Studies on monozygotic twins strengthen the hypothesis of an early embryonic event. In identical twins originating from a single egg that splits, one twin can have SRS while the other remains healthy, indicating that the epigenetic transformation occurred after the embryo split. Similar observations have been made in BWS-affected twins, where one twin may have BWS due to KvDMR1 methylation loss while the other does not.


X Chromosomes Implicated

“In collaboration with Neil Brockdorff from London, we tested this hypothesis using XX undifferentiated mouse embryonic stem (ES) cells. In various XX ES cell lines where both X chromosomes are active, we observed numerous hypomethylated DNA sequences. We examined the methylation status of H19 and KCNQ1 imprinting control regions. The paternal H19 ICR was hypomethylated—normally methylated—while KvDMR1 was hypomethylated, usually methylated on the maternal allele. This hypomethylation was associated with decreased levels of DNA methyltransferases Dnmt3a and Dnmt3b. After in vitro differentiation, these cells did not regain their normal methylation status at these ICRs” (Zvetkova et al., Nature Genet, 2005).


Varied Phenotypes

Does the SRS phenotype vary depending on the timing of the methylation loss at the H19 ICR? If it occurs early, most or all cells are affected. If it occurs later, fewer cells are affected. Indeed, there is a correlation. In patients with the full SRS spectrum, complete methylation loss is observed in this region, whereas mosaic individuals have a milder syndrome.


A Maintenance Problem

If imprinting alterations responsible for BWS and SRS occur early in embryonic development, they were not present in the egg, indicating an issue in imprinting maintenance. This process, involving the upkeep of chromatin methylation and associated protein modifications, remains largely a mystery.

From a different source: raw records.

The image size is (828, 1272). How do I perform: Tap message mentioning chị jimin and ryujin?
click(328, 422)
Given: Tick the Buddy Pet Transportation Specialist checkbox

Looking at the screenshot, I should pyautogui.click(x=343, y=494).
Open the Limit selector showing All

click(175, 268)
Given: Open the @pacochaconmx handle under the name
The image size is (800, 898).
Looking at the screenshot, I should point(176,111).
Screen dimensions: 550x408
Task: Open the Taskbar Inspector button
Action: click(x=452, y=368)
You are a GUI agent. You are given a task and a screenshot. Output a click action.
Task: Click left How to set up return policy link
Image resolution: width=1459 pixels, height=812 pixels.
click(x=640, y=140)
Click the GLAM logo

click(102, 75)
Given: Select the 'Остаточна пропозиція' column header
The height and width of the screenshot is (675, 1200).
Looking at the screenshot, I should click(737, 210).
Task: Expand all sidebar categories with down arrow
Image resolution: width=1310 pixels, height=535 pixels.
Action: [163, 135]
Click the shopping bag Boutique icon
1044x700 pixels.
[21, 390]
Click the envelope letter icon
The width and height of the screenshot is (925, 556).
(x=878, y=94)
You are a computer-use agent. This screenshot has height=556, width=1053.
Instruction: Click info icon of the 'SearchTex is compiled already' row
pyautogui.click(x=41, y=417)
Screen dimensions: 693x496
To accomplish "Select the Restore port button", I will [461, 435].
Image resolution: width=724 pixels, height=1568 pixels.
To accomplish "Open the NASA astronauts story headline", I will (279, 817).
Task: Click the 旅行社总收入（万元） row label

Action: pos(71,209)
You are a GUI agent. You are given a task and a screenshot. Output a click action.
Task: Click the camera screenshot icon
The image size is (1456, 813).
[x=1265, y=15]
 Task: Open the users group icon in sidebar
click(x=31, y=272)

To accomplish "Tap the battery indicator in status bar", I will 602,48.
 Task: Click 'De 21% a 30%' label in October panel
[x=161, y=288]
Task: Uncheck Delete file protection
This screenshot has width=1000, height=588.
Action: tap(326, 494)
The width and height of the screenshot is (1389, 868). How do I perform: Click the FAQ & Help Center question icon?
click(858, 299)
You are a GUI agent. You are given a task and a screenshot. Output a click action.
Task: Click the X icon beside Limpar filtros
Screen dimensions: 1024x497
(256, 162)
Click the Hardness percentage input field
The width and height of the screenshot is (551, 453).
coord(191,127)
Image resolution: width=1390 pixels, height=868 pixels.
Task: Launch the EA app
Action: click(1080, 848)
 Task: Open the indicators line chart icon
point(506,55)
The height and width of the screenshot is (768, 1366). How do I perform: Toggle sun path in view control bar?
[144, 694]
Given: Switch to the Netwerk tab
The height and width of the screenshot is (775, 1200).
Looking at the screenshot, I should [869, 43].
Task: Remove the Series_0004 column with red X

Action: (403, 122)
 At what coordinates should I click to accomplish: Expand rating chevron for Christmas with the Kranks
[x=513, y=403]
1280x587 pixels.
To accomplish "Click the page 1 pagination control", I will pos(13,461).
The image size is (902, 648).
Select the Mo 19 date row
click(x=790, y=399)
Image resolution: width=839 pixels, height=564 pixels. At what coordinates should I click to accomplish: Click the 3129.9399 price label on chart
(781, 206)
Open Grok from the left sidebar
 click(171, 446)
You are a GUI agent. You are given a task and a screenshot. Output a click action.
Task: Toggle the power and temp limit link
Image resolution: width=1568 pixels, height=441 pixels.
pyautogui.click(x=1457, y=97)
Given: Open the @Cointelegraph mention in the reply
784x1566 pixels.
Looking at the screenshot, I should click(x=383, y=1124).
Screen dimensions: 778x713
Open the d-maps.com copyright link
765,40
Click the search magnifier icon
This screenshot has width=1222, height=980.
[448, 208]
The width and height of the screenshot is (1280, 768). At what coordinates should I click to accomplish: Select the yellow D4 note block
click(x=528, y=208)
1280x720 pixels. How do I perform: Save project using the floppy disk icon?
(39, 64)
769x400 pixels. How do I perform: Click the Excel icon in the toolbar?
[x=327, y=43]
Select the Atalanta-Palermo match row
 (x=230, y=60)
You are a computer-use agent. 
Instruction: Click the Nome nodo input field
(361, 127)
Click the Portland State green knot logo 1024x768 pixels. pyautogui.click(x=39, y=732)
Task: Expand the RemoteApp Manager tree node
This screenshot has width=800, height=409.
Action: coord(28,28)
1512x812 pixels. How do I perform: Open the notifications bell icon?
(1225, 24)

A similar issue arises in embryonic stem cells and embryos extracted from their natural environment and cultured in vitro. After IVF with intracytoplasmic sperm injection (ICSI), BWS and SRS frequencies increase, though the causal mechanism remains unknown. These manipulations may predispose to epigenetic instability in imprinting control regions.


Understanding allele-specific methylation maintenance at ICRs is essential for grasping the etiology of disorders like SRS and BWS. This research currently occupies part of Robert Feil’s team. “We are particularly interested in the role of histone methylation in this mechanism. Alexandre Wagschal, for example, is trying to identify which histone methyltransferases are involved by using knockout mice.”